Reporter: Heather Coltman


The first meeting of the new season was introduced by Peter Mills who thanked Roger Green for kindly stepping in at short notice as Ashley Cooper, the advertised speaker, was unable to come because of his father’s recent death.

Roger is always a popular speaker and the evening was no exception.

The Reverend Wilkinson, served as clergyman in Sudbury at both St. Peter’s and St. Gregory’s churches for 41 years from 1807 to 1851. We were told that his father, who held church posts equivalent to that of assistant curate at three churches in London, founded a large dynasty of clergymen. Henry was the eldest of four sons, three of whom were in the clergy (all had similar variations on the various family names, making an historian’s life very frustrating), there were also five daughters.

Henry went to Worcester College, Oxford and became a non-resident Fellow. However, he got married, a state not allowed to Fellows, and ended up in Sudbury where he was soon involved in various reforms and improvements, to St. Peter’s in particular. He was also involved in the formation a Bible Society with the aim of taking the Bible to the poor.

His first wife bore him five children.
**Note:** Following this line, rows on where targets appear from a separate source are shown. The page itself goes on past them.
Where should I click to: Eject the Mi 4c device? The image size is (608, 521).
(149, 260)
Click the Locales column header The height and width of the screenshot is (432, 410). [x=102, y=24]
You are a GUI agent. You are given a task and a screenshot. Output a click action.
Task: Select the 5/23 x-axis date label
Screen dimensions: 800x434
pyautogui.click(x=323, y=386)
The eldest lived to 14 years old; the following three sons all died in infancy – the final child, a daughter, survived but four months after giving birth his wife died, at the age of 35. All of which must have been a great tragedy. However, some time later he married again, to Sarah Walker; she had three children, a boy and two girls all of whom did survive.
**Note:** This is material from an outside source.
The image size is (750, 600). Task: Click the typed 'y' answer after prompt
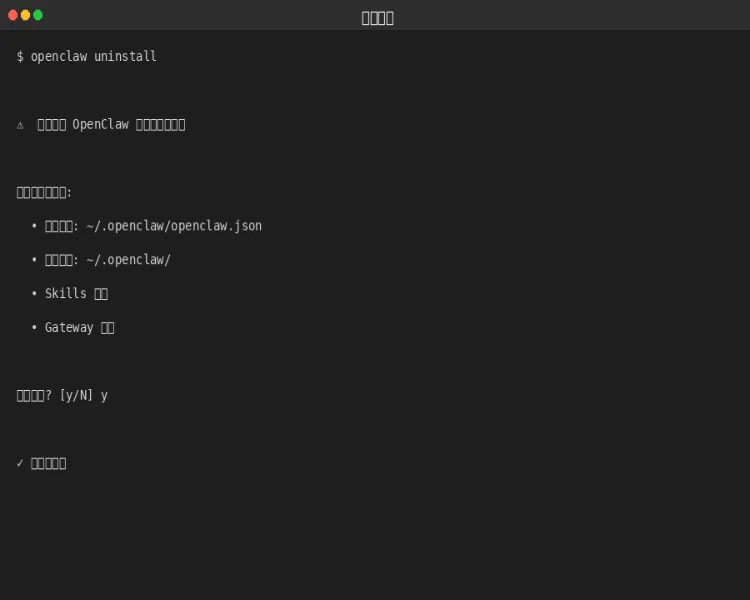pyautogui.click(x=104, y=396)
Roger went on to tell us that Henry was given the Freedom of Sudbury Borough in 1825 and in 1831 became much involved in politics and the elections of that year. There seems to have been some interesting features to the election not perhaps unlike those described by Dickens in his ‘Pickwick Papers’.

The second part of Roger’s talk was devoted to the curious case of Henry’s eldest daughter Hannah (from his first marriage). She was deemed to be unable to conduct her own life and to have had a childlike attitude to all circumstances. Her grandmother’s Will left her a considerable sum of money. She was only 7 years old when the Will was made and maybe her mental state was not so obvious then. As she grew older she was eventually placed under the protection of four guardians (all men!). At some point an impecunious seafaring cousin (also a Watts Wilkinson) effectively kidnapped Hannah, bore her off to a City Church and ‘married’ her. When asked to say ‘I do’ she said ‘no’! Eventually, after endless legal wrangling the ‘marriage’ was annulled and her ‘husband’ unable to get his hands on her money went to sea again and ended up in the Americas. This, and much more was described in entertaining detail – the audience being encouraged to hiss every time ‘the villain’ was mentioned.
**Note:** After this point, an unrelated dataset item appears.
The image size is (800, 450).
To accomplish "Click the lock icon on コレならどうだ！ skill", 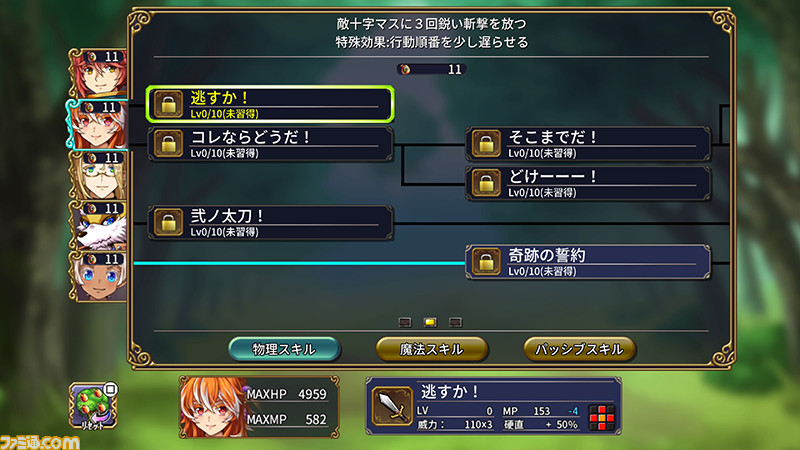I will [168, 143].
In 1845 Henry acquired another living, at Walton-cum-Felixstowe where he created a fine Rectory from a farm house. For the remainder of his life he divided his time between the two livings. It’s noticeable from Church records that winter was mainly spent in Sudbury and summer in Felixstowe!

The Reverend Henry Watts Wilkinson did much good work in Sudbury and was very popular. When he died in 1851 aged 69 he was buried in St. Peter’s and the parishioners put up a fine memorial to him (now unfortunately partly obscured by the organ frame) as ‘a tribute of affection to the memory of their faithful pastor’.

The enthusiastic applause at the end of the talk was a sign that once again Roger Green had given us a fascinating insight into one of Sudbury’s many interesting characters. As he said, the Curate seems to have been a good man who coped with the many vicissitudes of his life in a brave and stoical manner.

Committee member, Sue Ayres, proposed the vote of thanks. This was followed by refreshments and everyone went home a little wiser about a part of the history of our town.